**Objective:**
Put these rows into a Markdown table with a Row column for the number and a Line column for the text, leaving out blank lines. Omit the pictures from your answer.

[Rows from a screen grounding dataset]
## start

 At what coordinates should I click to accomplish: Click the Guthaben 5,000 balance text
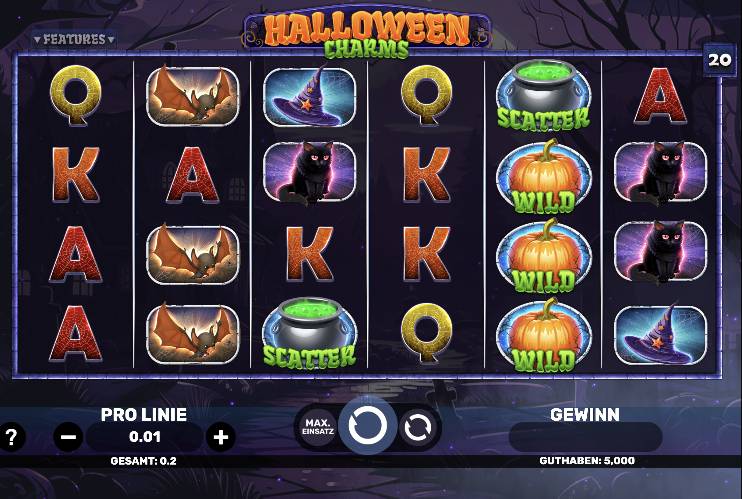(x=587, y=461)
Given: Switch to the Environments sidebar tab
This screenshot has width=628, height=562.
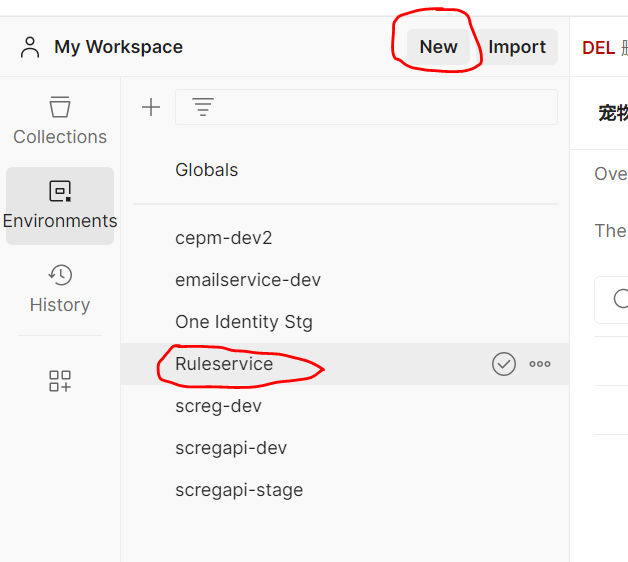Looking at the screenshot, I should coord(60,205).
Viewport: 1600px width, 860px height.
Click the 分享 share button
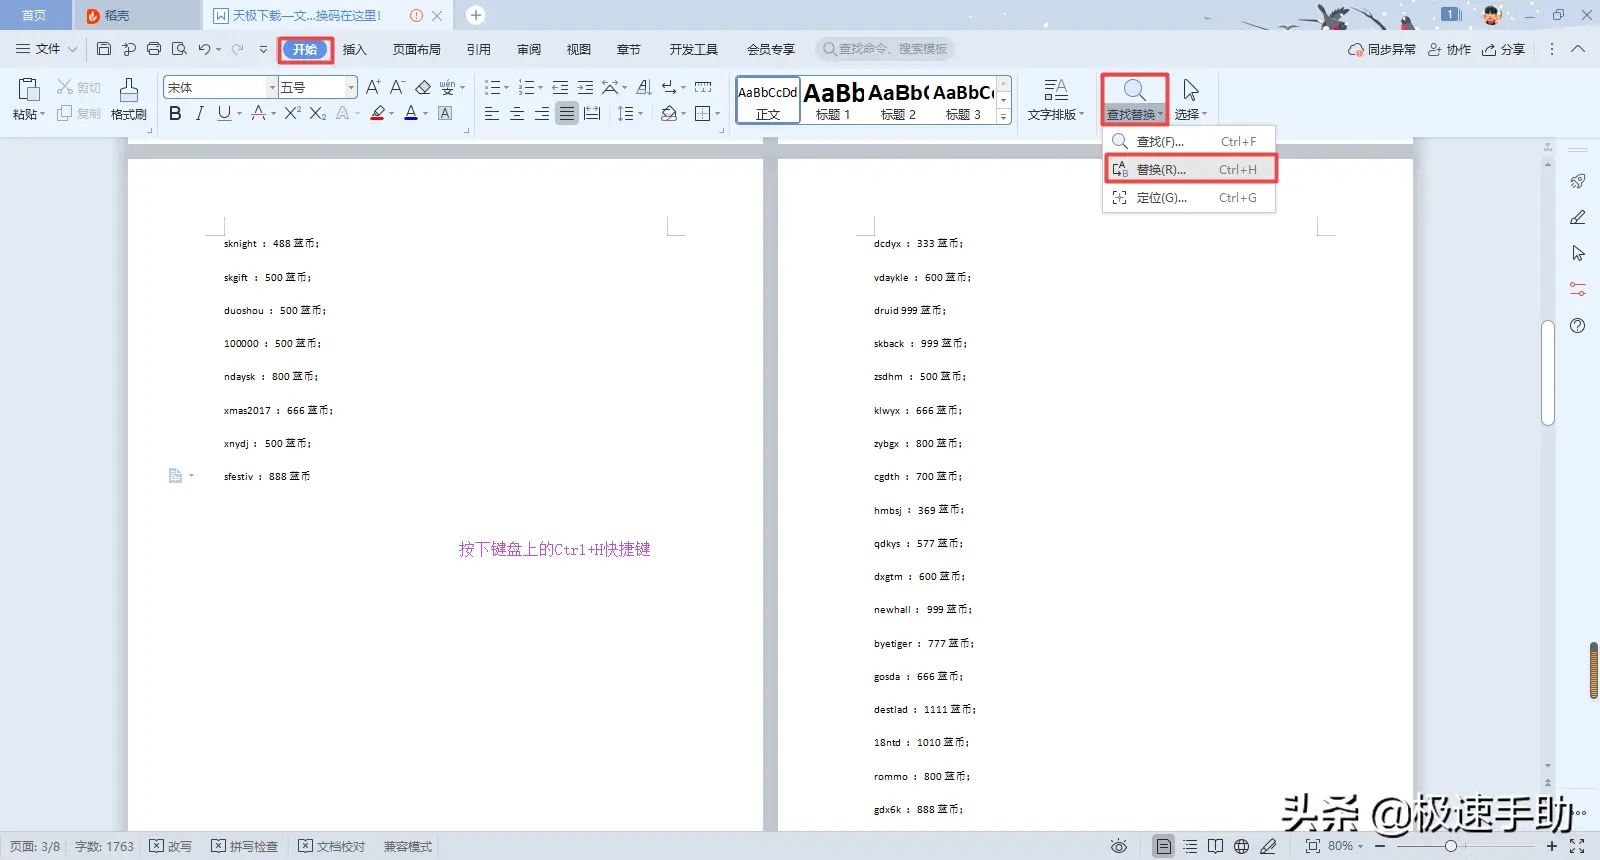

## end

**Completed exercise:**
| Row | Line |
|---|---|
| 1 |  At what coordinates should I click to accomplish: Click the Guthaben 5,000 balance text |
| 2 | (x=587, y=461) |
| 3 | Given: Switch to the Environments sidebar tab |
| 4 | This screenshot has width=628, height=562. |
| 5 | Looking at the screenshot, I should coord(60,205). |
| 6 | Viewport: 1600px width, 860px height. |
| 7 | Click the 分享 share button |